Billy Oswald

Personal information
- Full name: William Oswald
- Date of birth: 3 August 1900
- Place of birth: Dundee, Scotland
- Date of death: 24 May 1969 (aged 68)
- Place of death: Providence, Rhode Island, United States
- Height: 5 ft 8 in (1.73 m)
- Position(s): Forward

Senior career*
- Years: Team / Apps / (Gls)
- 19??–1922: Dundee Celtic
- 1922: Dundee Hibs (trialist) / 1 / (2)
- 1922–1923: Gillingham / 13 / (3)
- 1923–1924: St Johnstone
- 1924–1926: Dundee United / 49 / (15)
- 1926–1928: Brighton & Hove Albion / 14 / (2)
- 1928–1930: Providence / 78 / (22)
- 1931: Fall River / 11 / (1)
- 1931: New York Yankees / 1 / (0)

= Billy Oswald =

Scottish footballer

William Oswald (3 August 1900 – 24 May 1969) was a Scottish footballer who played professionally in Scotland, England and the United States. He played as a forward.

==Life and career==
Oswald was born in Dundee, Scotland, in 1900. He played football for Dundee Celtic, and had trials with English club Gillingham and with Dundee Hibs, during which he scored twice in a 4–1 win against Armadale at the end of the 1921–22 Scottish Division Two season. He chose to turn professional with Gillingham, and contributed 3 goals from 13 appearances in the 1922–23 Third Division South before returning to Scotland.

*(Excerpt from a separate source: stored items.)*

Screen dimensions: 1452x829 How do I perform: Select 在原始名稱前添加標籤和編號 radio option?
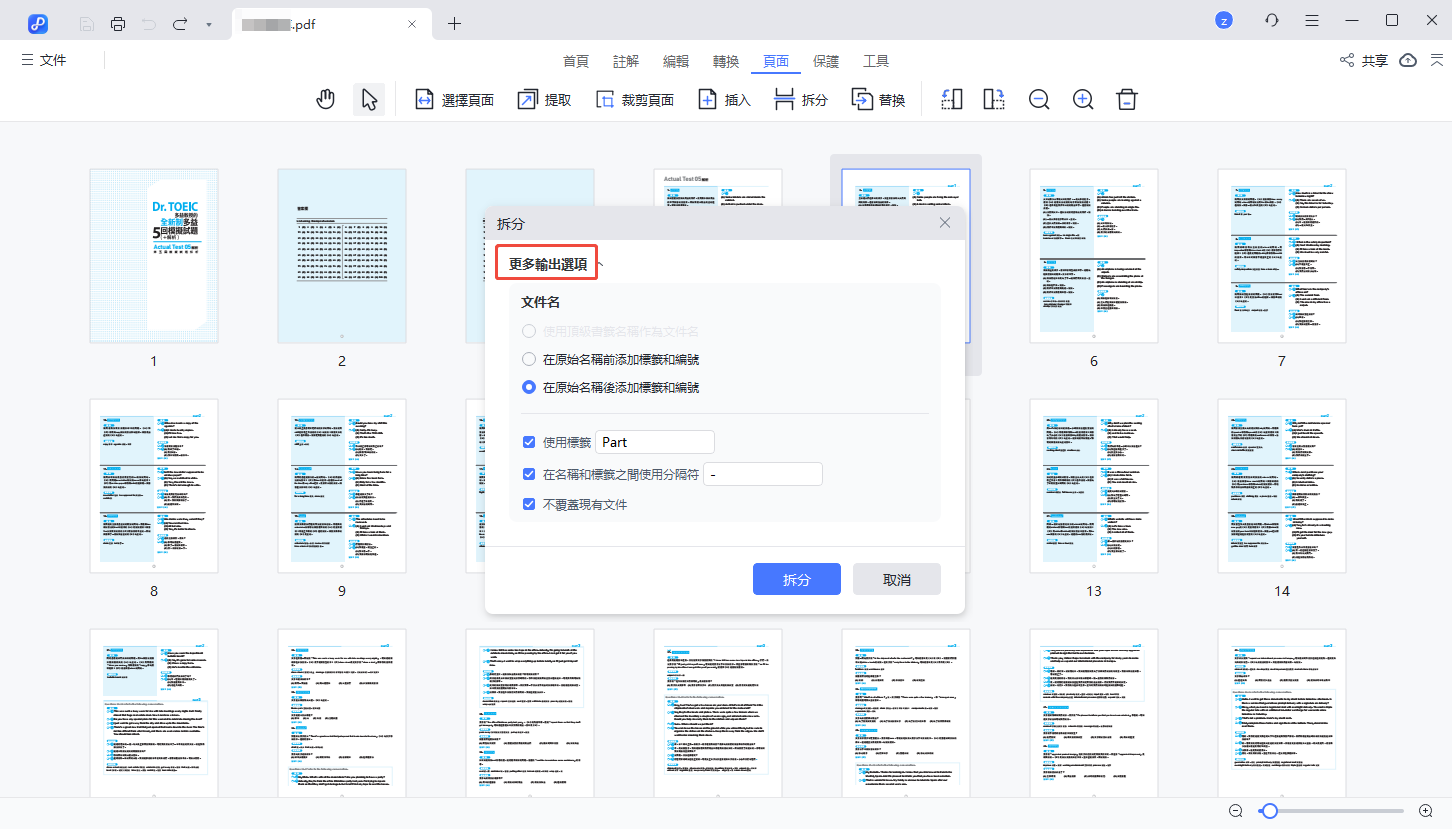point(530,359)
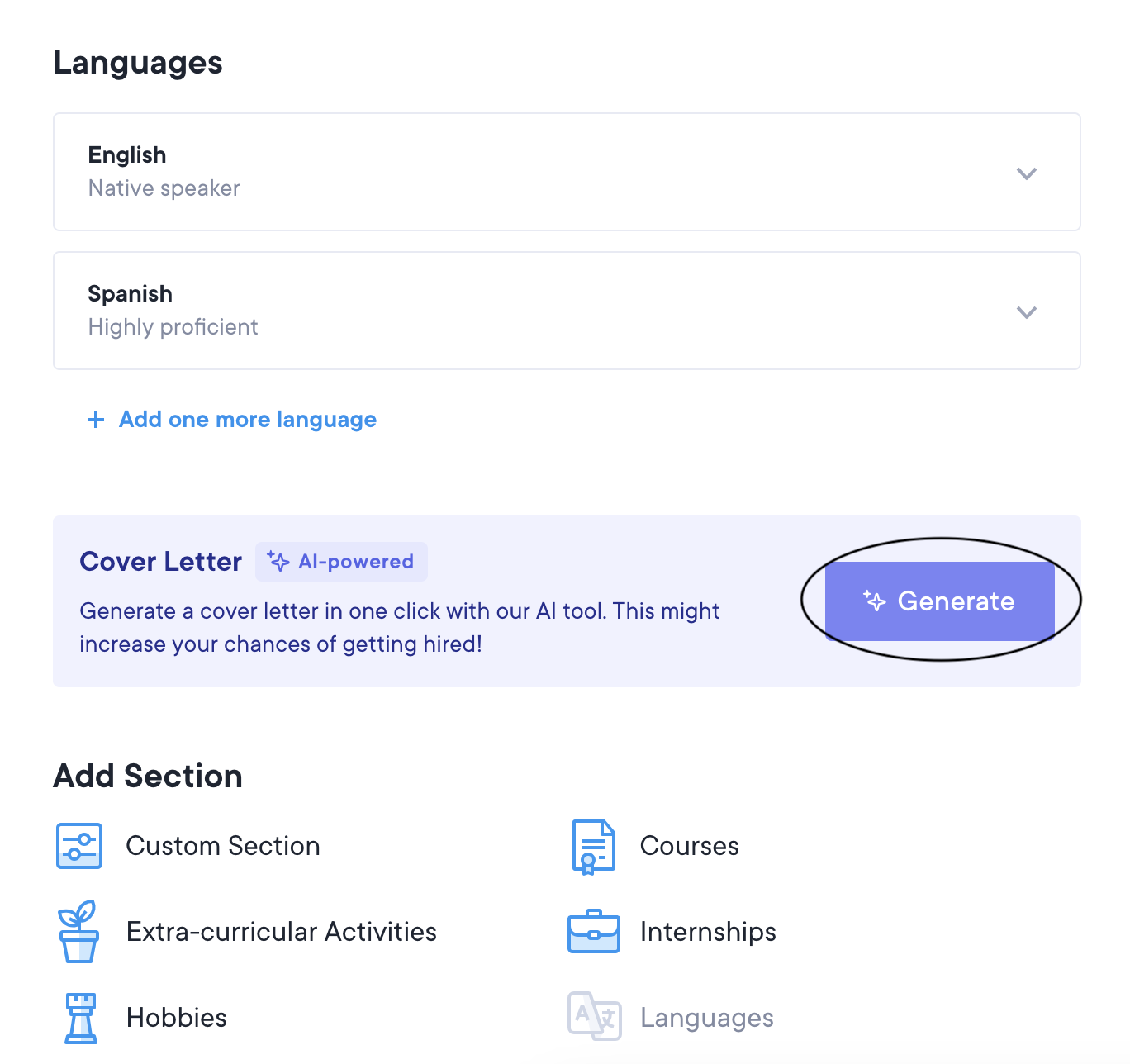Click the Extra-curricular Activities plant icon

tap(79, 932)
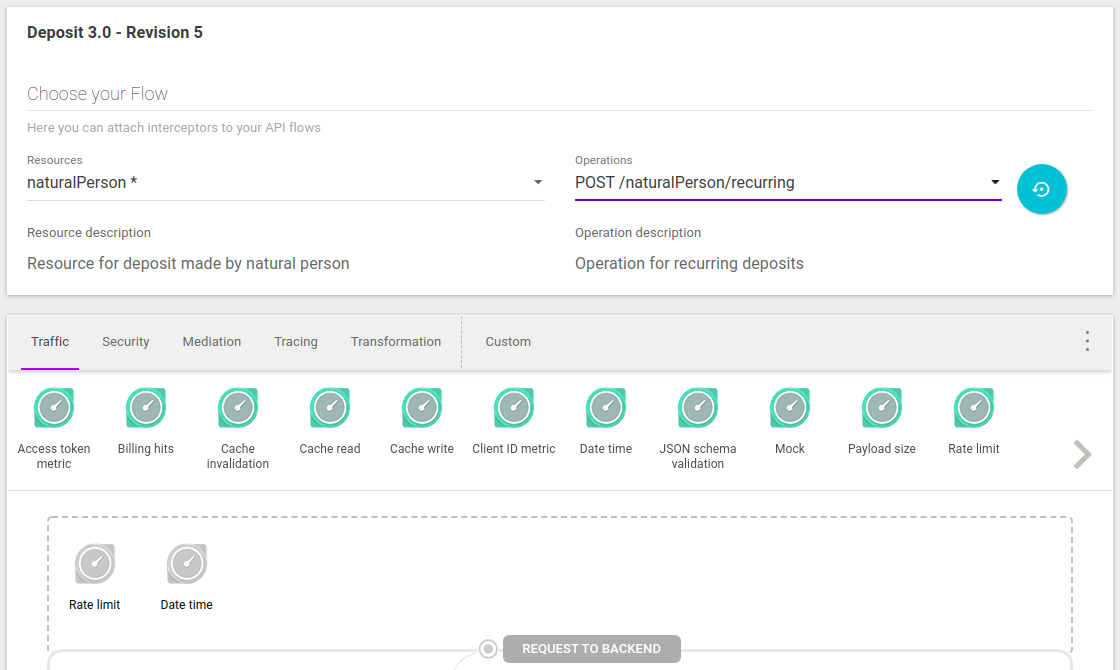
Task: Open the Mediation tab
Action: coord(212,342)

He spent the 1923–24 season with St Johnstone, mainly in the reserves, and then joined Dundee United in August 1924, initially on a month's trial. He top-scored with 12 goals, 10 in the league, as Dundee United won the 1924–25 Division Two title, but was less prolific in the First Division, and returned to England at the end of the season with another Third Division South club, Brighton & Hove Albion. He stayed with Albion for two seasons, but was unable to displace either Jack Nightingale or his former Dundee United teammate Tommy Simpson from the starting eleven, and scored twice from just 14 appearances.

In 1928, Oswald joined Providence of the American Soccer League. He briefly played for Fall River and the New York Yankees in 1931. He remained in the United States, settling in Providence, Rhode Island, where he became a naturalized citizen in 1944 and died in May 1969.